** RECORDS TO USE follows **
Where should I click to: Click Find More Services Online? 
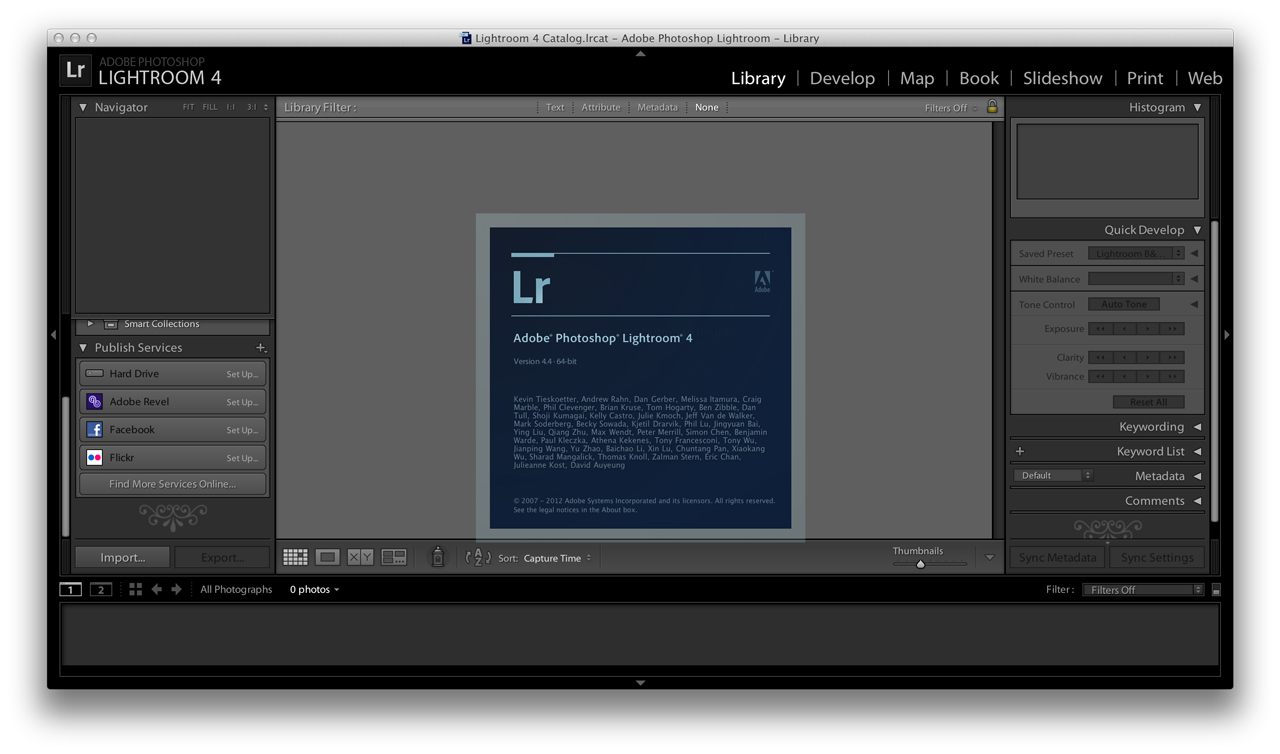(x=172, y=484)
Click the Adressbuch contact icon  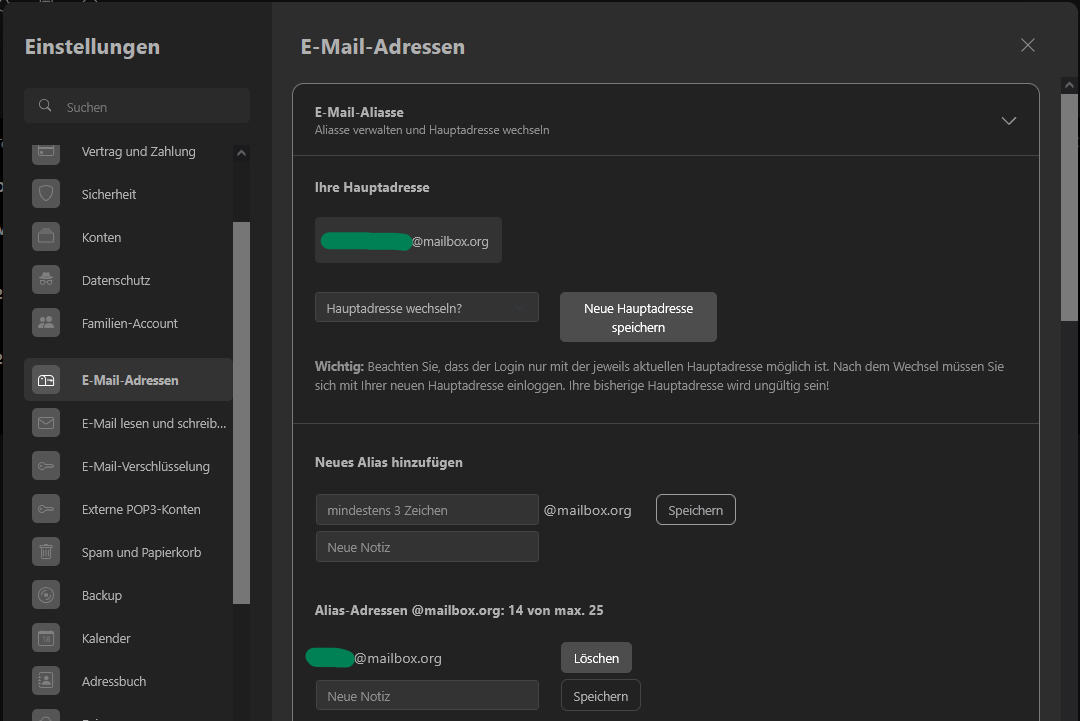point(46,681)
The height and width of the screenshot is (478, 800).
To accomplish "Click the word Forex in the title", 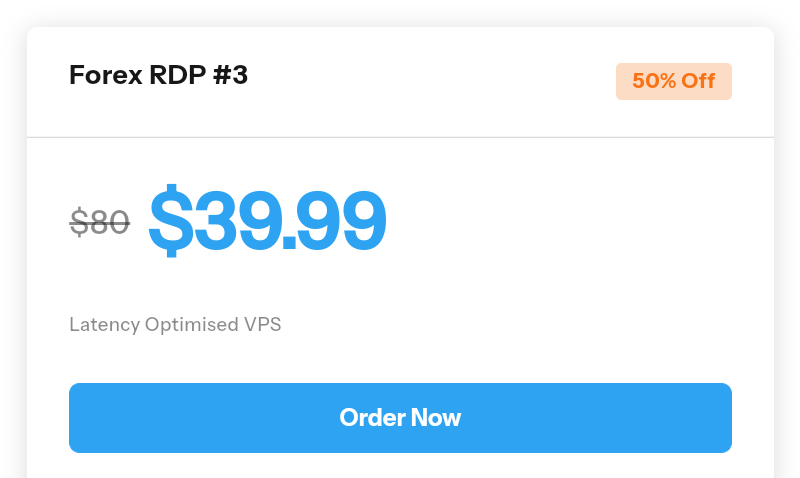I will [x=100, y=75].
** End of RECORDS TO USE **
** RECORDS TO USE follows **
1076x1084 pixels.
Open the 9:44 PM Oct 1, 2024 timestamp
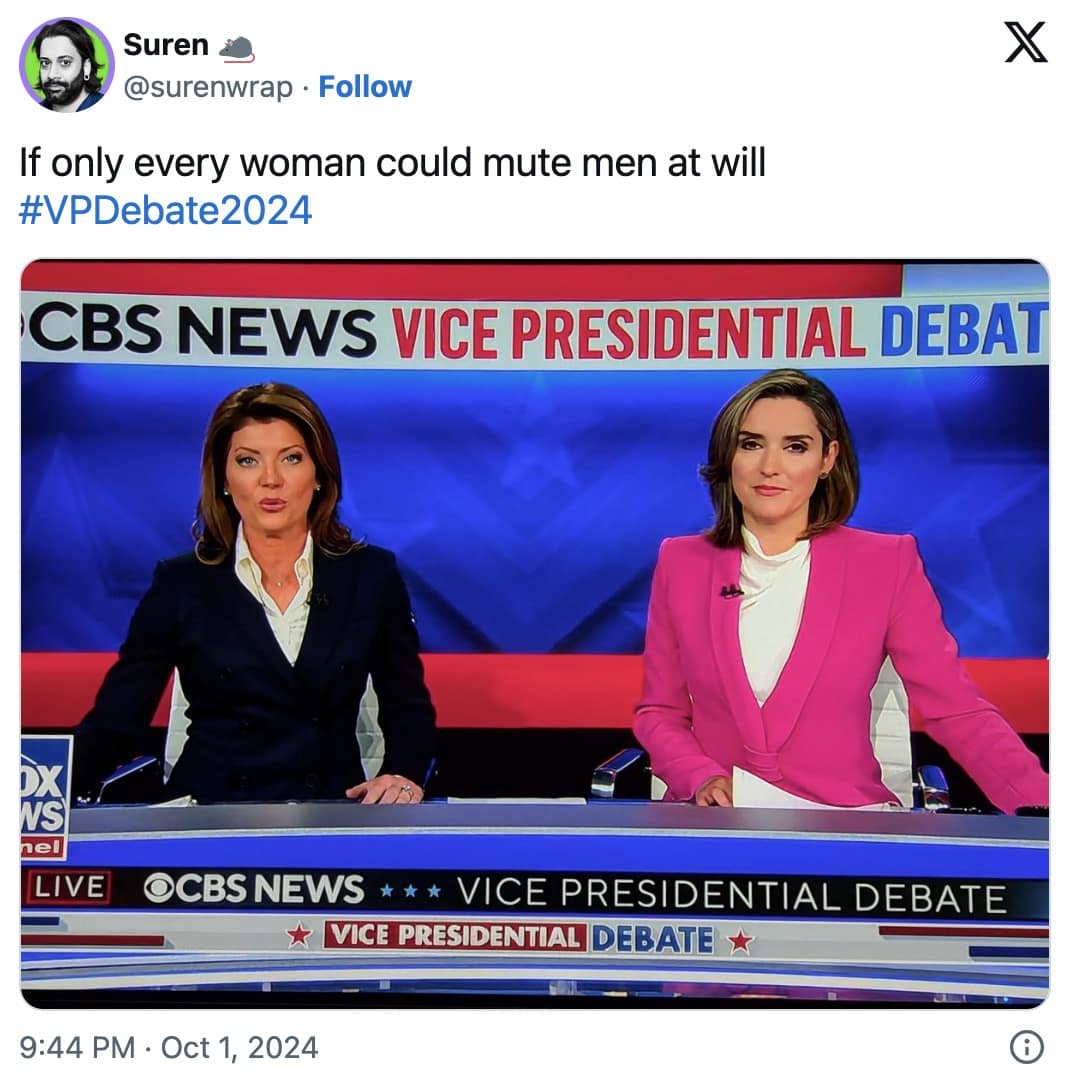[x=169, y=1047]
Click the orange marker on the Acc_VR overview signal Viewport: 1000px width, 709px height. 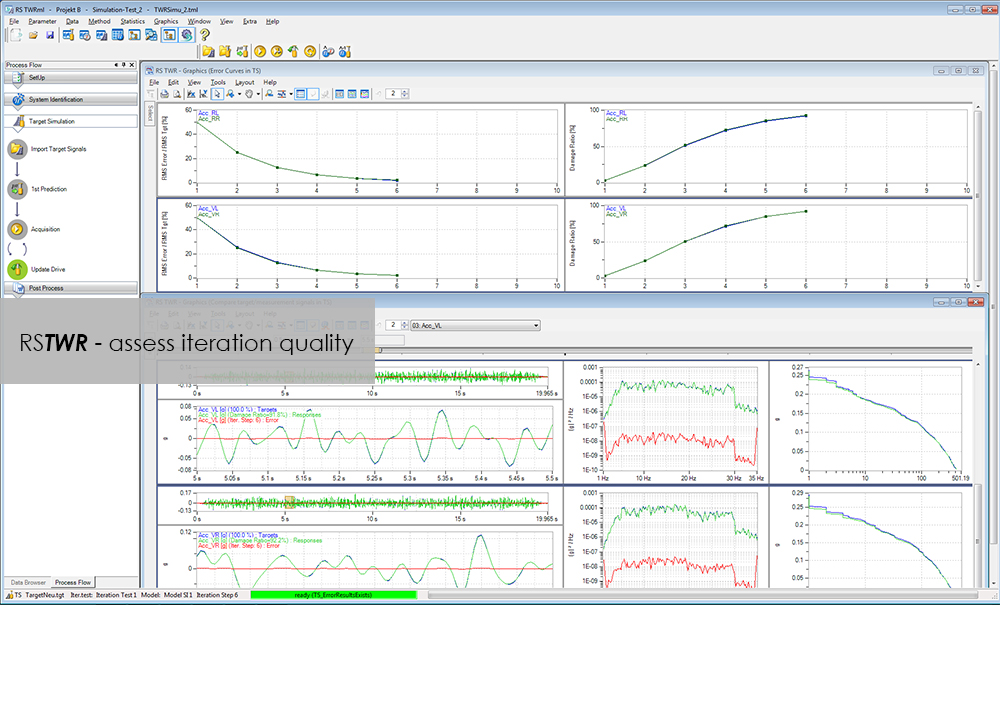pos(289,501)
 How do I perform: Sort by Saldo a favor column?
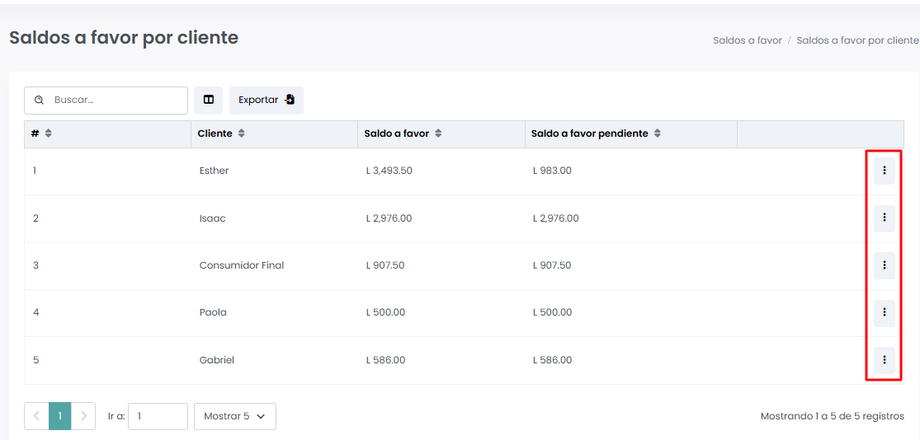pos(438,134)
** End of RECORDS TO USE **
** RECORDS TO USE follows **
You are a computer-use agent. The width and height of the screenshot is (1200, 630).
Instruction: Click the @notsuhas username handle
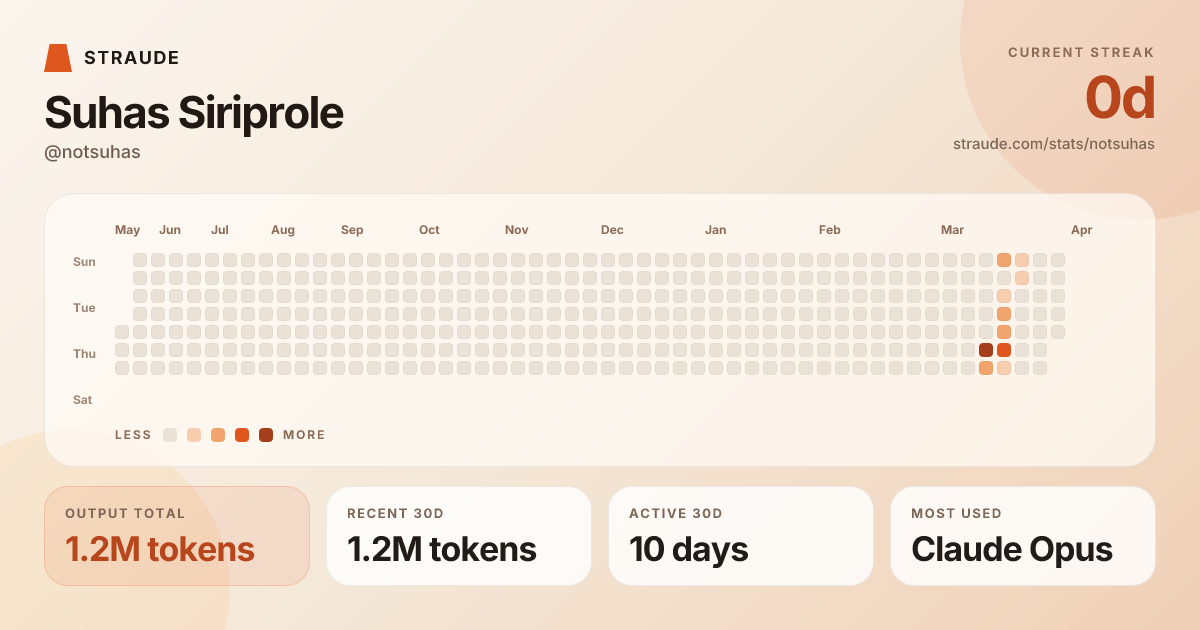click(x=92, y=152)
** End of RECORDS TO USE **
• _YOUR GOAL_:
In the records above, locate the lines holding the word "screenshot". Copy each of them.

• _SOLVED PROBLEM_:
The height and width of the screenshot is (478, 800).
You are a computer-use agent. The width and height of the screenshot is (1200, 630).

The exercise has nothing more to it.